La giurisprudenza della Corte Edu non mette in discussione il fatto che gli Stati contraenti abbiano la facoltà di subordinare a determinate condizioni di legge il diritto di proporre un ricorso alle giurisdizioni superiori, purché le condizioni dettate dalla legge – o l’interpretazione eccessivamente formalistiche che di essa danno le corti – non finiscano con il frustrare la stessa sostanza del diritto a proporre impugnazione (Corte Edu, Terza Sezione, 26 luglio 2007, Walchli c. Francia, §§ 28-29; Corte Edu, Prima Sezione, 13 gennaio 2011, Evaggelou c. Grecia, § 23; Corte Edu, Seconda Sezione, 26 dicembre 2006, Labergère c. Francia, § 23).
Nel caso in esame, la disposizione che commina la sanzione di inammissibilità: (i) persegue uno scopo legittimo (posto che con essa si persegue, come si vedrà, il miglioramento dell’efficienza del sistema giudiziario); (ii) commina la sanzione di inammissibilità in modo chiaro e, dunque, prevedibile per l’interessato; (iii) non pone ostacoli di natura procedurale eccessivamente rigorosi per l’esercizio del diritto di impugnazione (posto che, per non incorrere nella conseguenza della inammissibilità, è sufficiente rispettare la procedura per il deposito telematico, adeguatamente pubblicizzata e richiedente una infrastruttura tecnologica accessibile a tutti); (iv) determina conseguenze non sproporzionate in caso di violazione delle regole procedurali (considerato che è pressoché inevitabile che il mancato rispetto delle forme previste per l’esercizio del diritto di impugnazione determini l’impossibilità di esaminare il contenuto di quest’ultima).
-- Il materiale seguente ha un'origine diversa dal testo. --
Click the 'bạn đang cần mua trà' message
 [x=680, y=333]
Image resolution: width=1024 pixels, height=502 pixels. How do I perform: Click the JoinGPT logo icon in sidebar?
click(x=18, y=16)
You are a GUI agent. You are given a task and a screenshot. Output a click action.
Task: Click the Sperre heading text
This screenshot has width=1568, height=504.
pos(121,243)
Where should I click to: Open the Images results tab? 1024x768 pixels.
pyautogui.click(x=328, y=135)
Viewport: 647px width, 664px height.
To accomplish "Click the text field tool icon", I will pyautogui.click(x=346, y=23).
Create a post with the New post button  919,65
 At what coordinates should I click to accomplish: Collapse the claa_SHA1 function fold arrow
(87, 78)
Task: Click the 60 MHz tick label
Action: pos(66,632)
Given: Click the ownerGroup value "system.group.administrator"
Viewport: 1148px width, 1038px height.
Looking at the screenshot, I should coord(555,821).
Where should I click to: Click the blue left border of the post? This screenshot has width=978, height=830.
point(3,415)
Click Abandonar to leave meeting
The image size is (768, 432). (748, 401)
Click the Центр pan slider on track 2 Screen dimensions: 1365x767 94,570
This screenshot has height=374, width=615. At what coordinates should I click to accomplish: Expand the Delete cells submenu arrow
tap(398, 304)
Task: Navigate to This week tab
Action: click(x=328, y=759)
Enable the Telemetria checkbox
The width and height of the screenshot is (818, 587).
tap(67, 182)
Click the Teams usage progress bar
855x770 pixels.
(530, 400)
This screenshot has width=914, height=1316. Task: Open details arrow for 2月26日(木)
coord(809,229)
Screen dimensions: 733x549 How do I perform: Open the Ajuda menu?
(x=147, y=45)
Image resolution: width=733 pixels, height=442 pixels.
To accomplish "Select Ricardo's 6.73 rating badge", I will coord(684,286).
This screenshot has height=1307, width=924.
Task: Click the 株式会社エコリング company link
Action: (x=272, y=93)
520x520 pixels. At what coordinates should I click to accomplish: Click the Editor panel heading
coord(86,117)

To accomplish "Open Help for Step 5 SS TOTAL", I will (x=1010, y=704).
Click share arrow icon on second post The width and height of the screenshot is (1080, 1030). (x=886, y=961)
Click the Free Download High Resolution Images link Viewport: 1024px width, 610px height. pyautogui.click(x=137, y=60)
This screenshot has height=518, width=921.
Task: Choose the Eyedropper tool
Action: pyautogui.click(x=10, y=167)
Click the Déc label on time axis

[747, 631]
La legge prescrive in modo esplicito il deposito telematico come modalità “esclusiva” di deposito dell’impugnazione, con una formulazione che non lascia spazio ad interpretazioni adeguatrici o costituzionalmente orientate (la cui esperibilità incontra un confine nel significato letterale delle parole, ove univoco; cfr. tra le altre, Corte Cost., sentenze nn. 78 del 2012, 232 del 2013, 36 del 2016, 82 del 2017, 174 del 2019, 253 del 2020). Del resto, nemmeno può sostenersi che il mero fatto che risulti chiara la volontà di impugnazione e il mero fatto che detta impugnazione sia giunta all’attenzione del giudice che sarebbe chiamato ad esaminarla determinino un caso di “raggiungimento dello scopo”.
La riforma delle modalità di deposito degli atti, infatti, persegue un interesse generale, di rilievo pubblicistico, che trascende, senza sacrificarli in modo sproporzionato, i contingenti interessi dei singoli attori processuali. L’effettiva entrata in vigore del processo penale telematico rappresenta infatti uno degli obiettivi qualificanti – volti a favorire l’efficienza del processo penale nel suo complesso – perseguiti dal legislatore con la riforma del codice di rito (a partire dalla legge delega 27 settembre 2021, n. 134, poi attuata con il citato decreto legislativo n. 150/2022). L’imposizione di nuove modalità di deposito degli atti processuali è funzionale anche al perseguimento di tale obiettivo, sicché la nuova disciplina non esaurisce la sua funzione nel mero fatto della comunicazione di atti processuali da un certo mittente ad un certo destinatario, considerato che le nuove modalità di deposito perseguono anche un obiettivo “di sistema”.